MILLER CITY, Ill. (KFVS) - A Miller City, Illinois woman kept her restaurant open despite floodwaters rising for their 3rd annual Crawfish Boil event at the Horseshoe Bar & Grill on Saturday.
Sherry Pecord is the owner of the Horseshoe Bar & Grill in Alexander County. She said she was keeping their doors open to have this event despite the roads currently cutting her business off to traffic.
While customers couldn't drive on the roads to get to the event, they took a new path through a nearby field that took them to the restaurant instead.
Pecord said she was not going to let this flooding ruin this day like it has ruined so many other times in the recent past.

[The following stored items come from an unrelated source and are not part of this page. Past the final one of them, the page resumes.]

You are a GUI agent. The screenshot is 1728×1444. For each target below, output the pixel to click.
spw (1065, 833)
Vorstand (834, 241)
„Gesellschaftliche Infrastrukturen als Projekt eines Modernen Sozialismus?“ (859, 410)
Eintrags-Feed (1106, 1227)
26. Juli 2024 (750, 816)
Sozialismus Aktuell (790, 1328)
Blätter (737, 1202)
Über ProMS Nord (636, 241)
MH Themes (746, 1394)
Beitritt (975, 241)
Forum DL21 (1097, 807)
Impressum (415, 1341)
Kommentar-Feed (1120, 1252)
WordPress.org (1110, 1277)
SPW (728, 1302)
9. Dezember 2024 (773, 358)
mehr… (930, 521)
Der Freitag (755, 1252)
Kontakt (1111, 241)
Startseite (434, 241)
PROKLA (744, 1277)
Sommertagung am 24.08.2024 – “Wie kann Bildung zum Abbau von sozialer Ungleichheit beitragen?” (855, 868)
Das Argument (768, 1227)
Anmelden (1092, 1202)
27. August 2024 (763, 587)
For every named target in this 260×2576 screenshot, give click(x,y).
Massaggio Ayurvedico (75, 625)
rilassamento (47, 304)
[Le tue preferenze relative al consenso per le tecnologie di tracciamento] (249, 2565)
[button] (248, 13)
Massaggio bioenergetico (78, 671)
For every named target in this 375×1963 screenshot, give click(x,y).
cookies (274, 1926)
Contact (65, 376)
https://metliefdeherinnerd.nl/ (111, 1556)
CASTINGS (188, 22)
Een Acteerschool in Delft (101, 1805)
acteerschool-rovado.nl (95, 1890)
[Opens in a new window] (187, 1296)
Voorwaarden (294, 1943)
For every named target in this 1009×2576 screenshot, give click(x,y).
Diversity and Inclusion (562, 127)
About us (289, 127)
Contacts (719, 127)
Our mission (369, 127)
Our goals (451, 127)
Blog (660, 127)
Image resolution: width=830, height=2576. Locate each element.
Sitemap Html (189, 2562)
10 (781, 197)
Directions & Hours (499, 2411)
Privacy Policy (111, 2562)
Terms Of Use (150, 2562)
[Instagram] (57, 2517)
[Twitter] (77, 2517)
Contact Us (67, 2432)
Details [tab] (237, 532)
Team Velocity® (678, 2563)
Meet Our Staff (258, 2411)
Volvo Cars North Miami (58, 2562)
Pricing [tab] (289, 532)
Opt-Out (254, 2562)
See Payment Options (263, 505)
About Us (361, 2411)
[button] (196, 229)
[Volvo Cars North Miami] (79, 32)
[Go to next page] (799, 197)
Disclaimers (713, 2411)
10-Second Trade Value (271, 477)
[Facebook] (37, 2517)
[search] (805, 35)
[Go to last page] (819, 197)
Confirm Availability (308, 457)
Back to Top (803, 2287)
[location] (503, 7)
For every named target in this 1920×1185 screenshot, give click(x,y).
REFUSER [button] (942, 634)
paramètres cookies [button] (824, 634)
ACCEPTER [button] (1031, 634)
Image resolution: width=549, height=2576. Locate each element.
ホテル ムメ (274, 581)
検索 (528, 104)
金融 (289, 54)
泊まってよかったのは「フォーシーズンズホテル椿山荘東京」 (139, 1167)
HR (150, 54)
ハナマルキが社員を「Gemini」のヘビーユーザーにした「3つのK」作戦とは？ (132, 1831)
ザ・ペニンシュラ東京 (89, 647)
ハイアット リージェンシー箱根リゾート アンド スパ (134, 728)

"I'm a little nervous about this situation, but like I said, as long as the field is dry then you can get down here," Pecord said in an interview earlier this week. "And if that is muddy for whatever reason, we're going to put a pontoon boat in. We'll pontoon them down here. Whatever we have to do. We're going to have it and not let this water stop us."
The Horseshoe Bar & Grill was closed a total of 23 days in the month of May Pecord said. So this event was a must for her and her crew to get some lost revenue back.
"This was huge today," Pecord stated. "We were closed for 23 days and bills still come in whether we're here or not. And, this was an expensive event to put on so the turnout is crucial."
Pecord said more than 60 people came out to the event which she called a major success. She thanks all who came out to have a good time and good food. She states it's the customers that help her feel secured with keeping her restaurant going here.
“As long as they’re supporting me, I’m going to be here and open whenever we possibly can,” Pecord said. “My husband worked the field over yesterday, the whole day. Took the tractor and smoothing it out, dragging the water out to make it accessible. The fact that everyone came down here to support us, they’ve always got my back so we’re not going anywhere. We’re going to stay.”
Pecord also lives in the area not too far from the restaurant. She lives across a field from where the Lens Small Levee broke during the 2016 record breaking Mississippi River flood.
During this current flood, she said she has not been able to drive to her home for 82 straight days due to the high water.
Due to their location between the Ohio and Mississippi Rivers, Pecord measures where the waters will reach by adding both the Ohio River Cairo gauge level and the Mississippi River Cape Girardeau gauge level.
Pecord said she has seen the devastation already done by the water. She also stated it might be a while before even driving home, even after the water recedes.
"I'm really worried that we're not going to have any roads left when this is all said and done," Pecord stated in an interview earlier this week. "We can see different places as we boat and we can see the different places that the water is rolling over that it's gone. Probably at least 6 or 7 places that I can think of right now, between a half mile past my house and up to the other end of the road. It's gone. It's washed out up here. All the roads around here are washed out."
The latest level has pushed up the Cape Girardeau gauge to a crest of 47 feet. Combine that will the upcoming crest at Cairo gauge and it totals 94 feet.
“94 feet doesn’t worry me as far as my business goes,” Pecord said earlier. “If it gets a little bit higher then I will get a little more concerned. It might put it on the road here in front of the bar but at this point I’m not worried about it getting in the bar.”